Mostly this is a matter of culling individual words, trying to make a paragraph one line shorter; if I do that for each of a couple dozen paragraphs, that amounts to a full page. When the lift is heavier, my solution is almost always the same: find a way to start a scene later, end it earlier, or both. Radically condensing a scene is something I need to do at least a dozen times per book.
This length goal is arbitrary; there’s no magic to 1 page. But what’s not arbitrary is the concentrated effort, the relentless focus on doing this single thing—turning a 510-pp ms. into a 440-pager, turning a 440-pager into 395.
This task takes 1-2 weeks of full-time work, and I usually do this for 3 drafts per book. Which means I spend at least 1 full month per novel doing nothing other than making it shorter.
“Do we need this?”
This is something you hear a lot from people who edit. Me, I don’t think that’s a particularly useful question for fiction. Reductio ad absurdum, the answer is always no, because we don’t need the whole damn thing. It’s a made-up story! No one needs any of it.
For me the more operative question is, “Does this add something?” Does this phrase strengthen character, establish atmosphere, advance plot, inject humor, smooth transition, whatever? Is it making the book better? If it’s not making the book better, it’s making it worse. There’s no neutral.
I do not write short books; that’s not a goal of mine. I’m trying to write books that readers love, books that I love. As a reader, many of my favorite passages don't need to be there—a delicious minor character, a sensory description of the environment, a funny bit of dialogue.
My wife once said, “If you don’t allow dogs on furniture, you’re missing the point of dogs.” Does the dog need to be on the sofa with you? Of course note. But that’s not the operative question.
Back to the experiment. Maybe your college roommates don’t care if your text message is 10% too wordy. And maybe that legal brief is actually better longer—maybe your goal is to bury your reader in an avalanche of words.
But everyone in publishing is going to care. They’re going to groan at a long submission, and possibly keep demoting it to the bottom of their pile. They’re going to apologize when they ask colleagues to read it. Still, if they love it, they love it, and if it’s long there’s more to love.

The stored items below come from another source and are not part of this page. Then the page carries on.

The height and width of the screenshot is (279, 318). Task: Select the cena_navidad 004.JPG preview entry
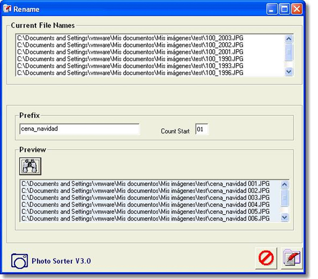145,205
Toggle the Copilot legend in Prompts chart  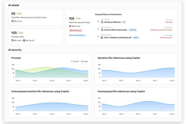[x=85, y=61]
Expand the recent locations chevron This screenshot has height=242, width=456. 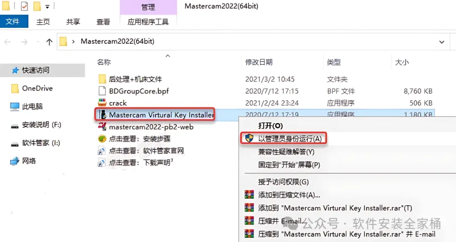[38, 42]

Here’s what they’re not going to love, though: a sentence on page 2 that doesn't add anything. That very well may be the last sentence that your prospective agent reads, or the editor to whom the project was submitted, or the sales rep, or the bookseller who’s deciding what to put in the shop window. That flabby worthless sentence might be what shifts the answer from yes to maybe, from maybe to no.
There are so many things about publishing that are out of the writer’s control, but this isn’t one. Everyone can do this, for everything: make it a little bit shorter.
Does Wally need to be on this loveseat? No. But that’s not the point.


This article didn’t go the way I thought it would. It was actually supportive of the long book and it gave me the impetus to try again, page by page.
I do the same thing with word count. My first novel was 140k words after adding in the stuff my editor wanted, and we agreed it should be no more than 110k words, so I shortened each chapter by 20%+ It's so fun and satisfying!